Nigeria’s worsening security nightmare took another grim turn early Monday as 25 schoolgirls were abducted during a violent raid on a boarding school in the country’s northwest. The coordinated attack which left one educator dead and another wounded occurred around 4 a.m. at the Government Girls Comprehensive Secondary School in Kebbi State’s Maga town, and is the latest in a wave of mass kidnappings that has plagued the country for over a decade.
According to police spokesperson Nafiu Abubakar Kotarkoshi, gunmen armed with assault rifles exchanged fire with security officers before scaling the school’s perimeter fence and abducting the girls. Vice Principal Hassan Yakubu Makuku was shot and killed while bravely resisting the attackers. Another school staff member was injured in the confrontation.
Authorities say tactical police units, soldiers, and local vigilantes have been deployed in a manhunt across forested escape routes but hope is fading fast, as similar efforts in past kidnappings have yielded limited results.
This is not an isolated event.
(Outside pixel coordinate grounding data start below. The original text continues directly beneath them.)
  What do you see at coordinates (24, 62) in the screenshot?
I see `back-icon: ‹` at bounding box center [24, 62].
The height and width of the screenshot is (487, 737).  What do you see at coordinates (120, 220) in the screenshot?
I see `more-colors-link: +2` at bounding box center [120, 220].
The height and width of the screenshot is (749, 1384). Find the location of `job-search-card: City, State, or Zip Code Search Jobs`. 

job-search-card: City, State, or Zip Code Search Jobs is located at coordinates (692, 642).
The Kebbi kidnapping comes just months after 287 children were abducted in Kuriga village, Kaduna State, in one of the most chilling attacks since the infamous 2014 Chibok schoolgirl abduction by Boko Haram. In that case, the kidnappers demanded a ransom of 1 billion naira (over $620,000) and threatened to kill all the hostages if their demands weren’t met.
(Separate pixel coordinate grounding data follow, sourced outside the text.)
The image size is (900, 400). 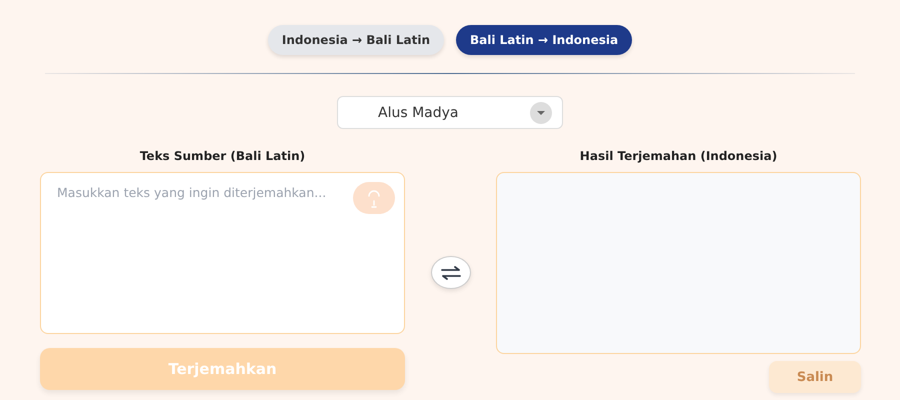 I want to click on register-dropdown: Alus Madya, so click(x=450, y=112).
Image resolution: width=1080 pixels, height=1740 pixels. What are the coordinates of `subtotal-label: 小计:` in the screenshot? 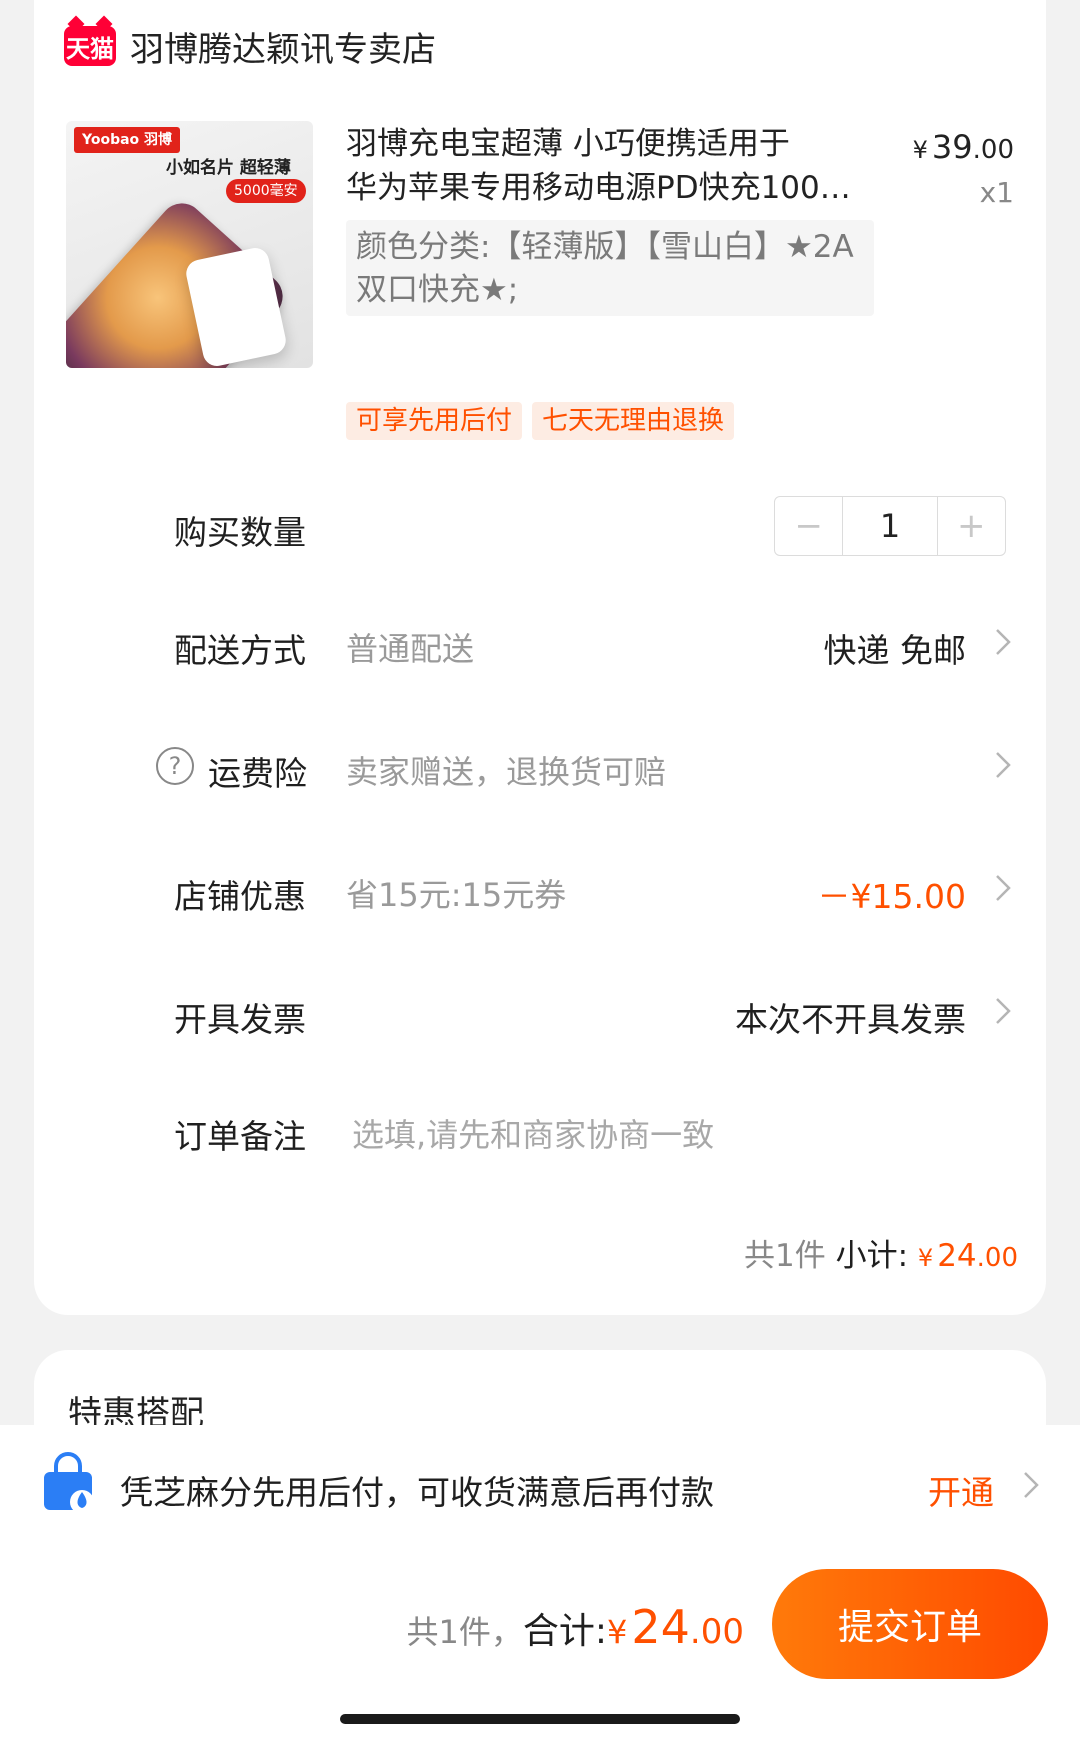 It's located at (872, 1256).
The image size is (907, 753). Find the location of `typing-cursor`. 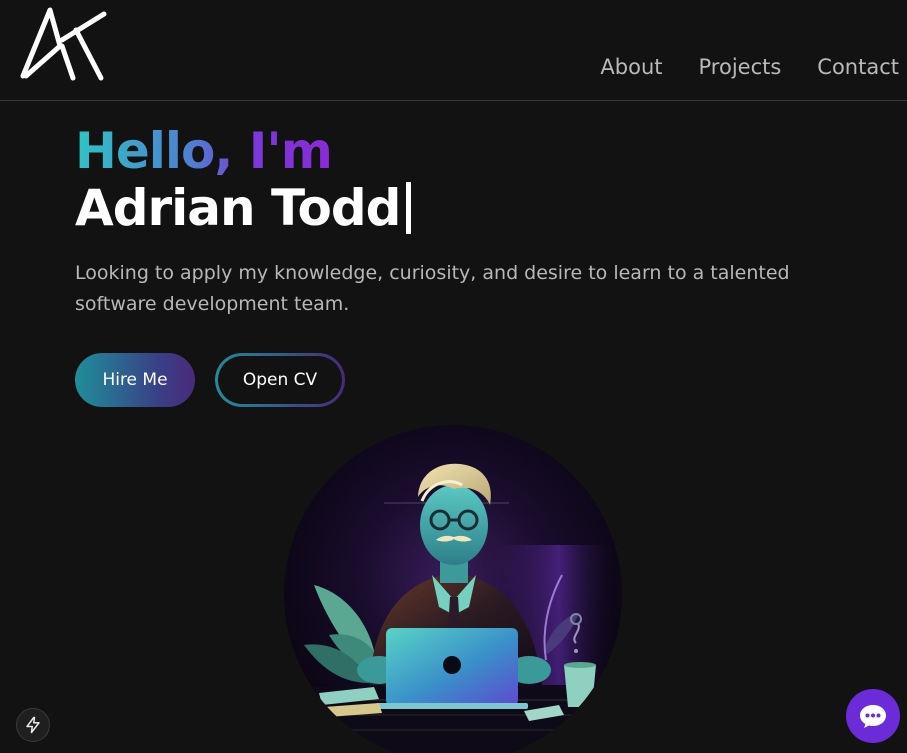

typing-cursor is located at coordinates (409, 208).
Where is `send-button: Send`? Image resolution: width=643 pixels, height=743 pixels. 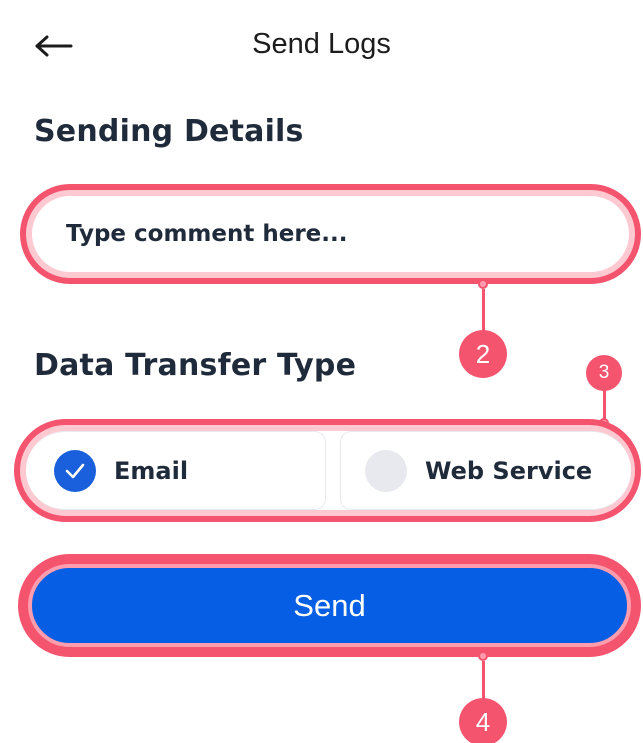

Some disturbing facts that paint the bigger picture:
Over 1,400 students have been kidnapped in Nigeria since 2021, according to UNICEF data.
In Kaduna alone, at least 140 students were taken in one raid in 2021, and several were executed when ransoms went unpaid.
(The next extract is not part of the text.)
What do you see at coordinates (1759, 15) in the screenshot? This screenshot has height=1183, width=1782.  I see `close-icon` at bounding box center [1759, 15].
The Kuriga kidnappers claimed their actions were revenge for security forces killing gang members, according to a civilian contacted by the group.
These mass abductions have become a lucrative industry for organized criminal gangs, often referred to locally as “bandits.” Despite repeated promises from the Nigerian government and international pressure, the cycle continues: children are snatched, ransoms are paid or ignored, and the perpetrators vanish back into the wilderness.
What’s worse, these acts are no longer being carried out only by Islamic extremists like Boko Haram or ISIS-affiliated groups increasingly, well-armed cartel-style gangs are behind the violence, driven by money and enabled by government failure and rampant corruption.
The Nigerian government, under both current and previous administrations, has proven either unwilling or unable to prevent these atrocities. The question isn’t just about security anymore it’s about whether the Nigerian state is failing altogether in its most basic responsibility: protecting its children from predators.
International outrage has been predictably muted, with Western leaders more focused on “climate equity” and social media censorship than the very real terror being inflicted on African children. Once again, innocent girls are paying the price for the world’s indifference and the Nigerian elite’s incompetence.
As of now, the 25 girls taken from Kebbi remain missing.